Politico’s Nancy Cook and Ben White report:
"Among the administration’s targets this week: providing relief in the form of tax deferments, loans or even direct payments to airlines, the hospitality industry and small-to-medium businesses crippled by plunging demand. Officials know they need to release the contours of their plan quickly — potentially as soon as Tuesday — as turmoil accelerates in financial markets, said a person familiar with the White House’s plans. …
“Half of the $800 billion in aid, under the latest White House estimates, would come from aid to workers and small businesses, tax deferrals and other moves already underway including deferring student-loan interest, buying oil and additional provisions of a relief bill already moving through Congress. The other half would come from a payroll-tax holiday through the end of the year — a move that would likely cost much more than $400 billion.”
Congress, meanwhile, continues to work on a multi-billion-dollar coronavirus relief package, the second in what's likely to be a series of bills to address the economic and public health effects of the pandemic.
The Senate canceled a scheduled recess this week so it could pass the emergency coronavirus relief bill that House Speaker Nancy Pelosi and Treasury Secretary Steven Mnuchin scrambled to negotiate last week. The House passed the package, which includes free virus testing and paid sick leave for employees of small businesses, early Saturday morning in a 363-40 vote. But the legislation has not yet been sent to the Senate as leadership reportedly works on some technical fixes and seeks to address some other concerns that could have stalled passage.
“House aides in both parties said there had been ‘some changes’ in the coronavirus bill regarding the Medicaid reimbursement and small business tax credit sections, although those issues have been resolved,” Politico’s John Bresnahan and Marianne Levine reported.
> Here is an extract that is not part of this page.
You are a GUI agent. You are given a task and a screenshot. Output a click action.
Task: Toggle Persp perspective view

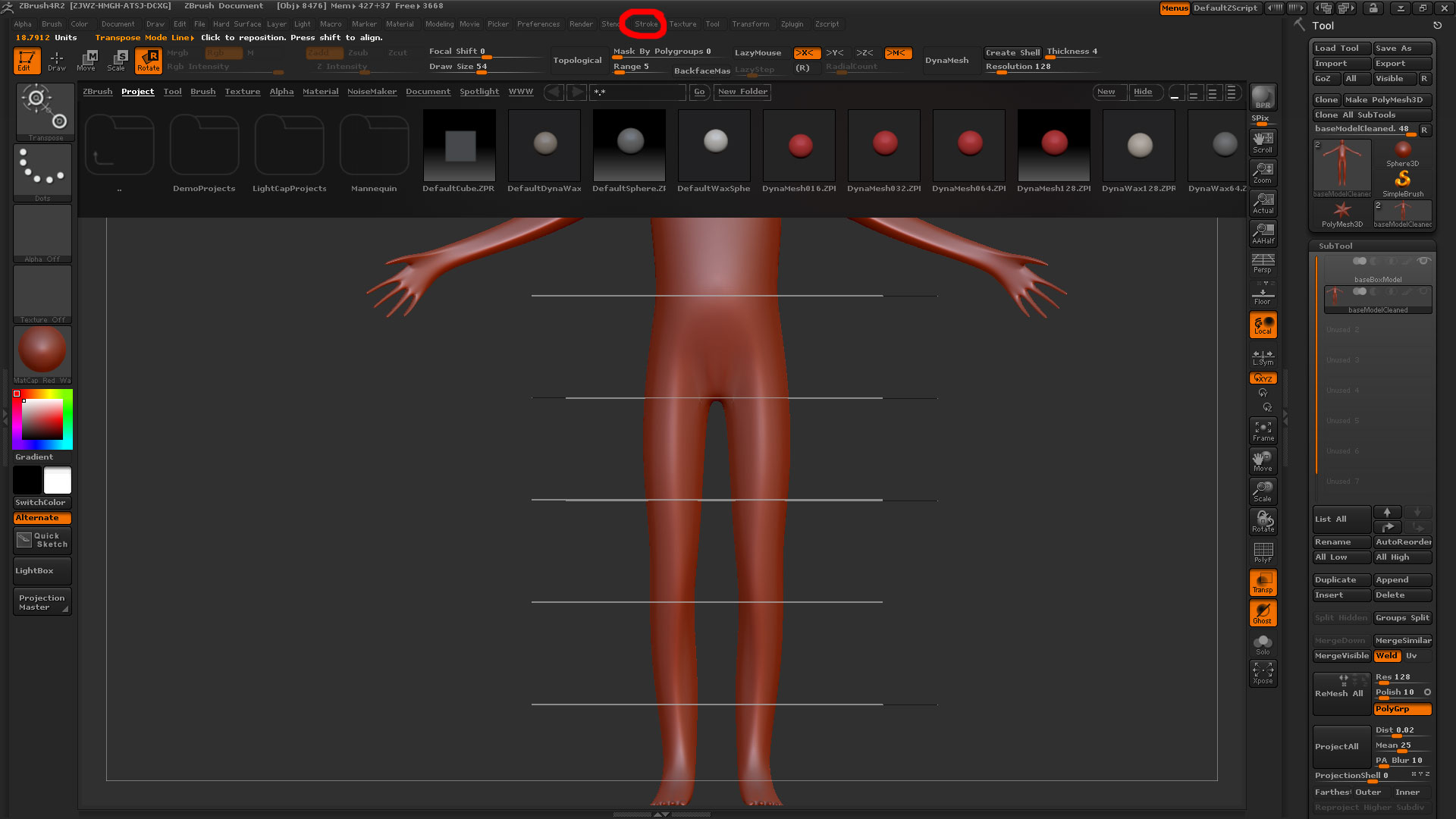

Another concern: Rep. Louie Gohmert, a Texas Republican who voted against the relief bill last week, had threatened to block the process the House would use to pass the revised legislation.
The revised package is reportedly close to being ready — but it’s prospects in the Senate are still not completely clear. Sen. Tom Cotton (R-Ark.) told "Fox & Friends" on Monday that the House bill will not pass the Senate as written, given GOP concerns about its paid sick leave provisions.
"It doesn't go far enough and it doesn't go fast enough," Cotton said, according to Politico. "Most of the measures in this bill are something that the senators will support, I believe. ... But we worry that the bill setting up a new and complicated system relying on businesses giving paid sick leave and then getting a refundable tax credit that won't move quickly enough and could put pressure on those businesses to lay workers off."